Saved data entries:
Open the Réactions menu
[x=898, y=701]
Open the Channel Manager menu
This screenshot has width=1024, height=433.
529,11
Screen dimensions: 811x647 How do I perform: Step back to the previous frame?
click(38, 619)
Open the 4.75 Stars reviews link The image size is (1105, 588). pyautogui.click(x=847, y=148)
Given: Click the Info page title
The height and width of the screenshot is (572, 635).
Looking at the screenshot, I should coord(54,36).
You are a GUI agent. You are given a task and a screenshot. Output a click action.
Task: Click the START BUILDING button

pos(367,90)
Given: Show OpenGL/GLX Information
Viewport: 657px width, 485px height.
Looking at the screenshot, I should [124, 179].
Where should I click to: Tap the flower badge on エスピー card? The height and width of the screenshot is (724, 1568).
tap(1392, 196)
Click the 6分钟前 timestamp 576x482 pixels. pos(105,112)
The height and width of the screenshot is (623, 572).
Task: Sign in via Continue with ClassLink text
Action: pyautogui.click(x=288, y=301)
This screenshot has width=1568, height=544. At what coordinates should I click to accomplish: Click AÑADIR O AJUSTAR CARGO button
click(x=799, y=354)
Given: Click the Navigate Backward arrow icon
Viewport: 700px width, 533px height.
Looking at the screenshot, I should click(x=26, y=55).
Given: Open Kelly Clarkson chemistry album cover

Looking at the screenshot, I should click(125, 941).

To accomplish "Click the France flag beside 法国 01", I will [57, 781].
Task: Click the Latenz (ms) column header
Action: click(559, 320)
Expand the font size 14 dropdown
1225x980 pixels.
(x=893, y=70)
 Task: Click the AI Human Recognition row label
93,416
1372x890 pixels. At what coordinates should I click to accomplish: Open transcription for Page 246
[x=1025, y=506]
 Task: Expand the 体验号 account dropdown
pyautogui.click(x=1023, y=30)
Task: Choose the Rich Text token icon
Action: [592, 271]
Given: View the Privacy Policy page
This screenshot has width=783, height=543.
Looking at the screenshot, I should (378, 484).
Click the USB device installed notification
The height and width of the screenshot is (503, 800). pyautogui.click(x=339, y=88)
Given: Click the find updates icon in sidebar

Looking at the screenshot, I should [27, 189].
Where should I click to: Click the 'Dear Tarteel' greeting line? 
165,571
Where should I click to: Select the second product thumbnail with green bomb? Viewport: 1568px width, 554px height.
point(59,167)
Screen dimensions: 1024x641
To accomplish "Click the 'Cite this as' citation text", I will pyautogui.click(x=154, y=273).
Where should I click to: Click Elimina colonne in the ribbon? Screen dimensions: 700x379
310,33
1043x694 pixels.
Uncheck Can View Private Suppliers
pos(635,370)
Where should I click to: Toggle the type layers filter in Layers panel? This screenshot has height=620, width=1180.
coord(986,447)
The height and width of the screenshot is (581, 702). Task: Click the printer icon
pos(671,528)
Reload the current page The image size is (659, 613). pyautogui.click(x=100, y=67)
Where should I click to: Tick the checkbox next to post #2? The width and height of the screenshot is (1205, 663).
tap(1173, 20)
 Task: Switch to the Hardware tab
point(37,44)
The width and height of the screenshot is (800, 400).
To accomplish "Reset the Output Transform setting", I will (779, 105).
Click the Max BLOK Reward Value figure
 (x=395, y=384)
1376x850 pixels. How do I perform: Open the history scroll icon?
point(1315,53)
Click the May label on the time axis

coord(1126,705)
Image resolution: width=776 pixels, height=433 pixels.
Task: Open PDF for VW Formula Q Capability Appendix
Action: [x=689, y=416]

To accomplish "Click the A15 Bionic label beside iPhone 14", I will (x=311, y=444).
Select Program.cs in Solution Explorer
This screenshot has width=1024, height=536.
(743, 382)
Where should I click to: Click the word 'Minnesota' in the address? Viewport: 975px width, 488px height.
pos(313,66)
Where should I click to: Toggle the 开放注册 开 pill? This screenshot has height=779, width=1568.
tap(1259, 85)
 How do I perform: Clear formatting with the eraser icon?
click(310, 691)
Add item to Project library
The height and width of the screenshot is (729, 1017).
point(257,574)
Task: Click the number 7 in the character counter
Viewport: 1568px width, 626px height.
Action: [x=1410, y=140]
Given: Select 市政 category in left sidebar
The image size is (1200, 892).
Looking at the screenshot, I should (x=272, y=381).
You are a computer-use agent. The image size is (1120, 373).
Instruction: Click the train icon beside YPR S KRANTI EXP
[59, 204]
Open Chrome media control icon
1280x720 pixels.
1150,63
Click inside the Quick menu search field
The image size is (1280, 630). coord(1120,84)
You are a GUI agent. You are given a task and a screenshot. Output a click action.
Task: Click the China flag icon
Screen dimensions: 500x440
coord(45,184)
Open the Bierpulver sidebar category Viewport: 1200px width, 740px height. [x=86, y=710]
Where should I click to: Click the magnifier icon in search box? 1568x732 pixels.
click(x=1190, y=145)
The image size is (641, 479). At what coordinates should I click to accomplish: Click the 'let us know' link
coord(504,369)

## Try it
Please transcribe exactly the lines above from the line that has "Task: Click the number" up to and including the line that has "You are a computer-use"; no other line belongs in the answer.

## Reply
Task: Click the number 7 in the character counter
Viewport: 1568px width, 626px height.
Action: [x=1410, y=140]
Given: Select 市政 category in left sidebar
The image size is (1200, 892).
Looking at the screenshot, I should (x=272, y=381).
You are a computer-use agent. The image size is (1120, 373).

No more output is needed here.